START Extracted information
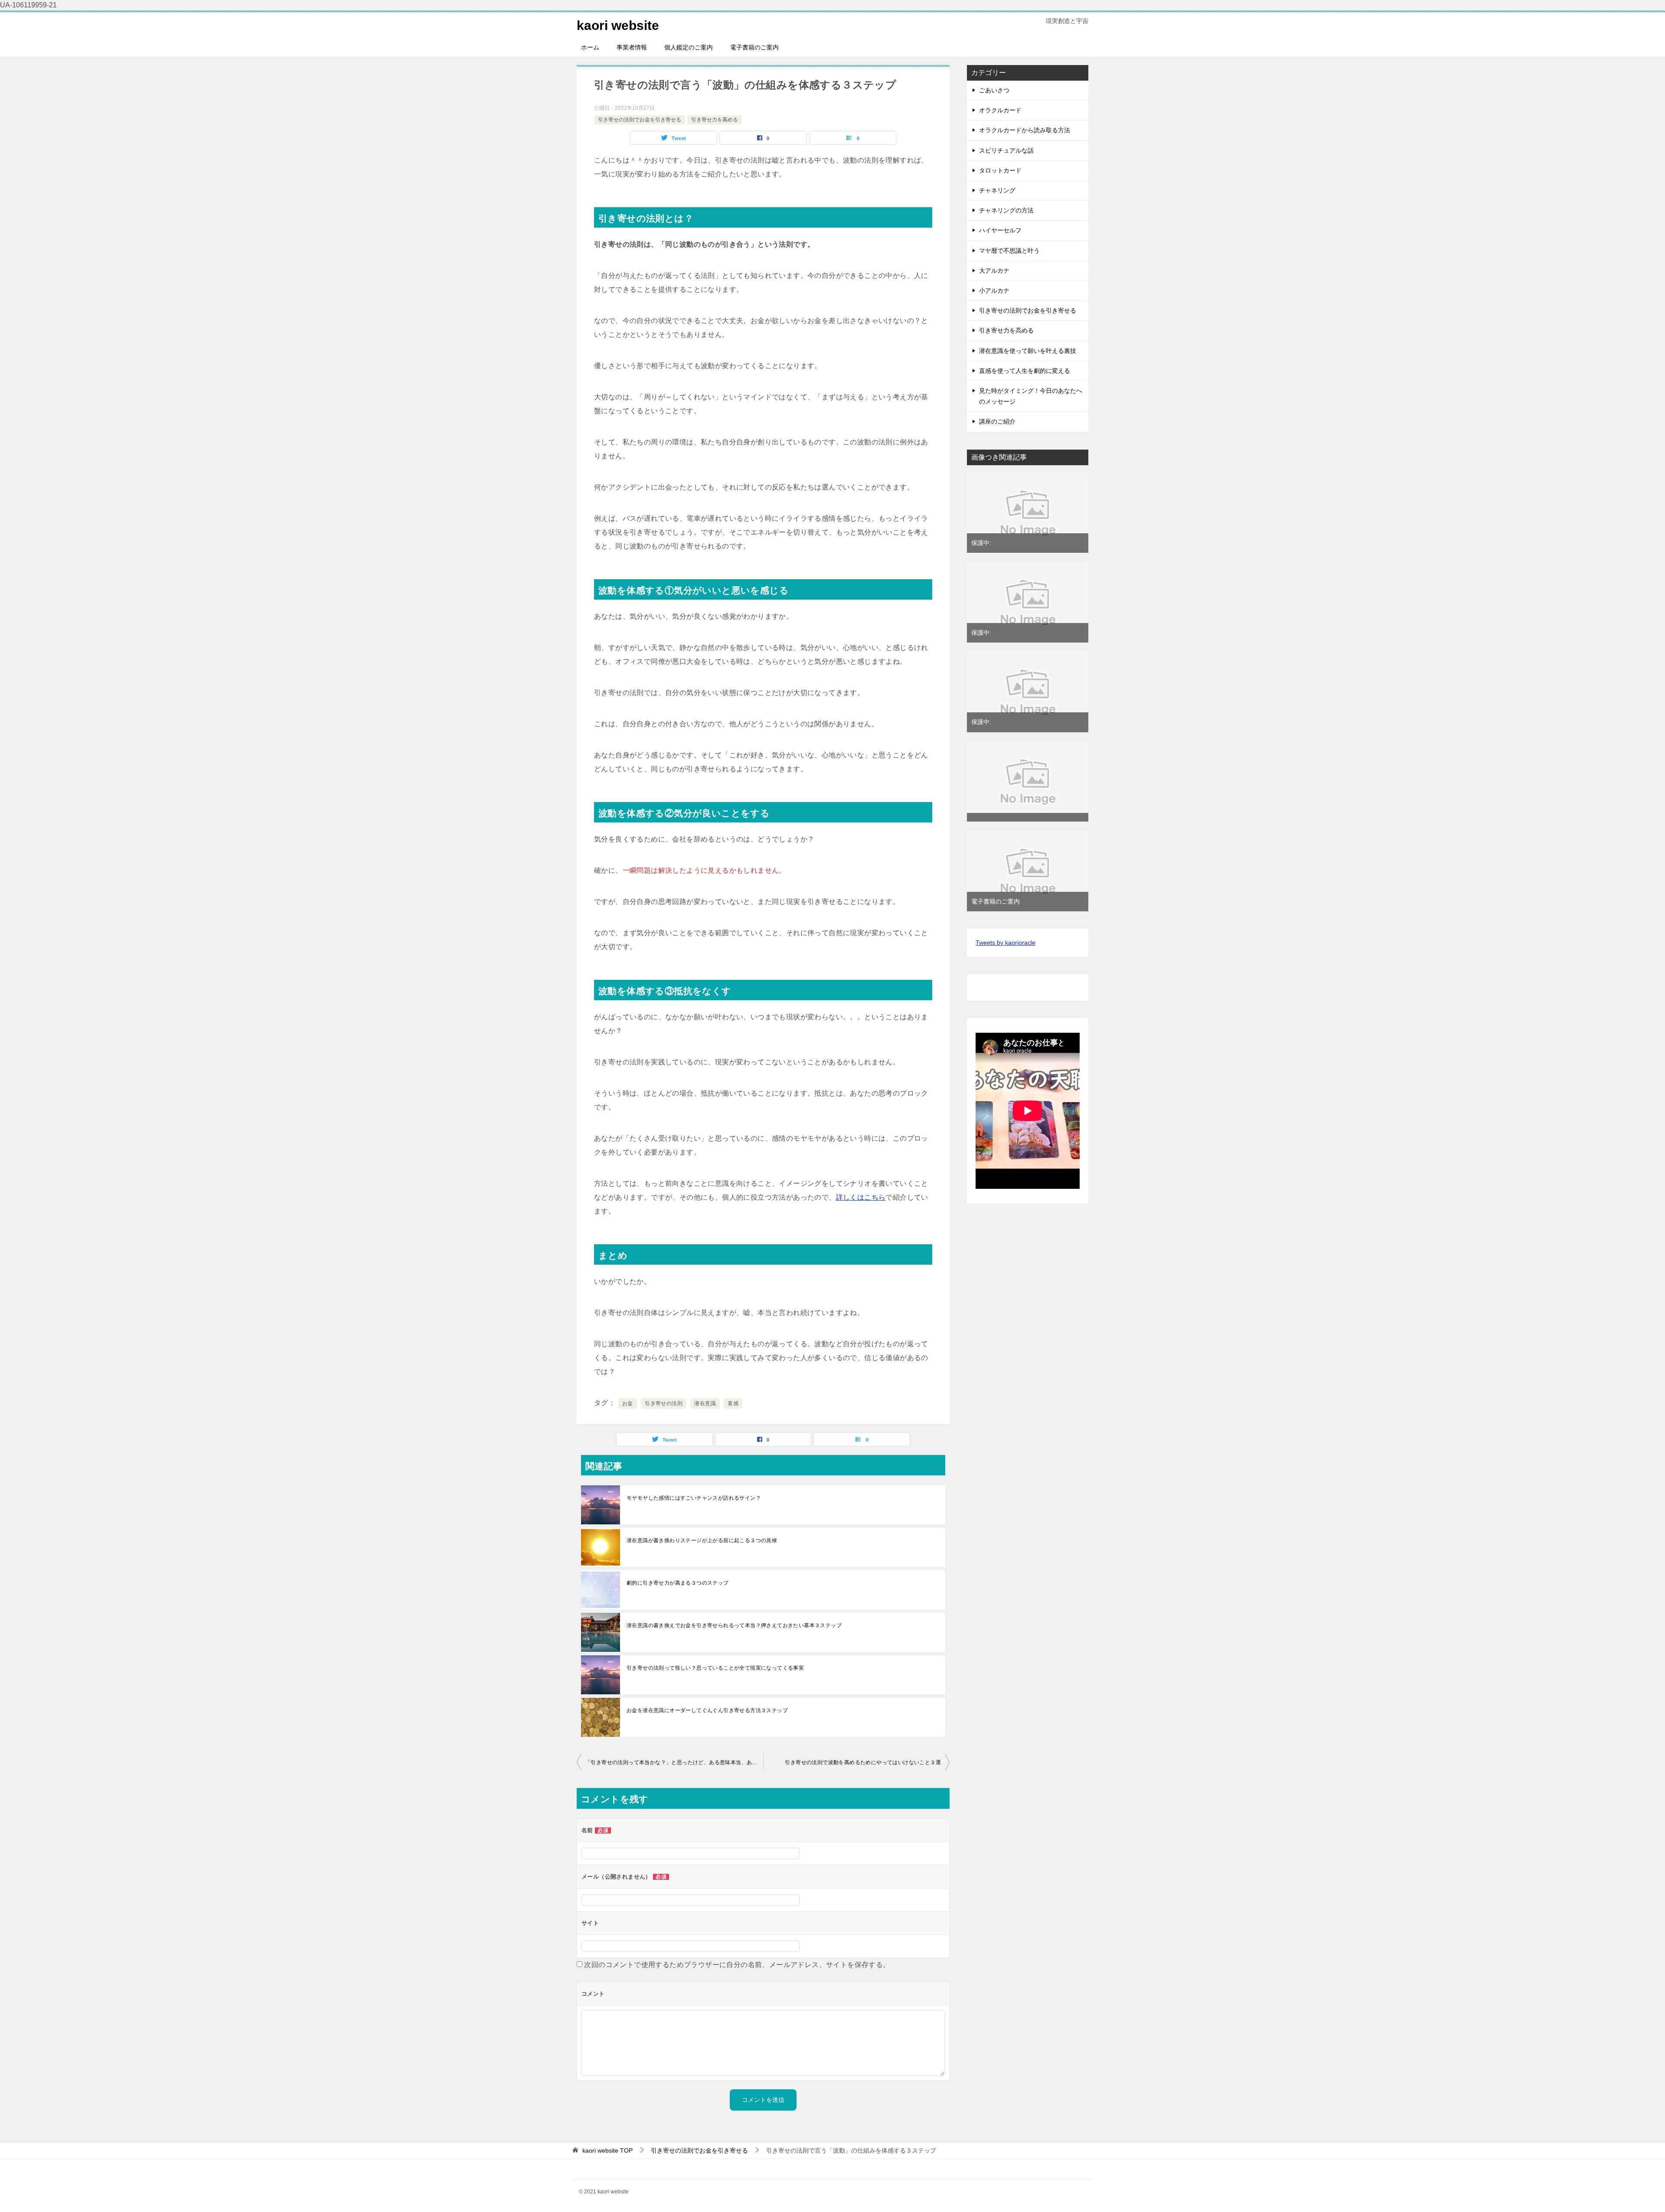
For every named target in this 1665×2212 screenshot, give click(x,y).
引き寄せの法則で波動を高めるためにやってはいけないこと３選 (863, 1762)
END Extracted information
START Extracted information
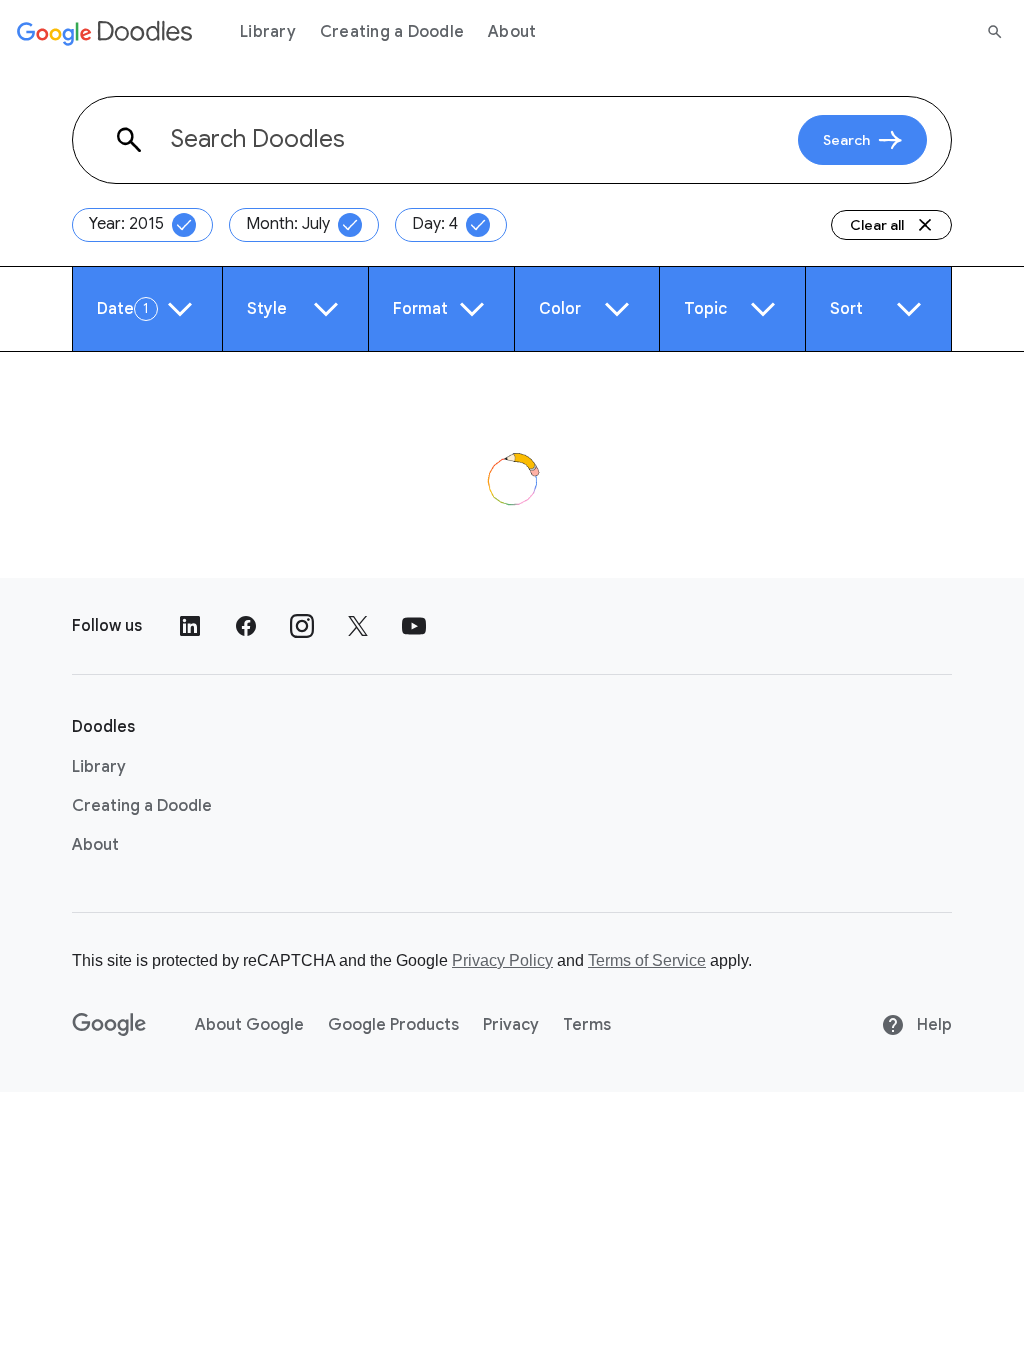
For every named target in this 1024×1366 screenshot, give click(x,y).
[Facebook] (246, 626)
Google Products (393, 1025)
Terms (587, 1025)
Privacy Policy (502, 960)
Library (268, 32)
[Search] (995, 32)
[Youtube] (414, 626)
END Extracted information
**Exercise:** Find out how many lines in the listing contain the string "target". Give the number alone.

**Result of the exercise:** 2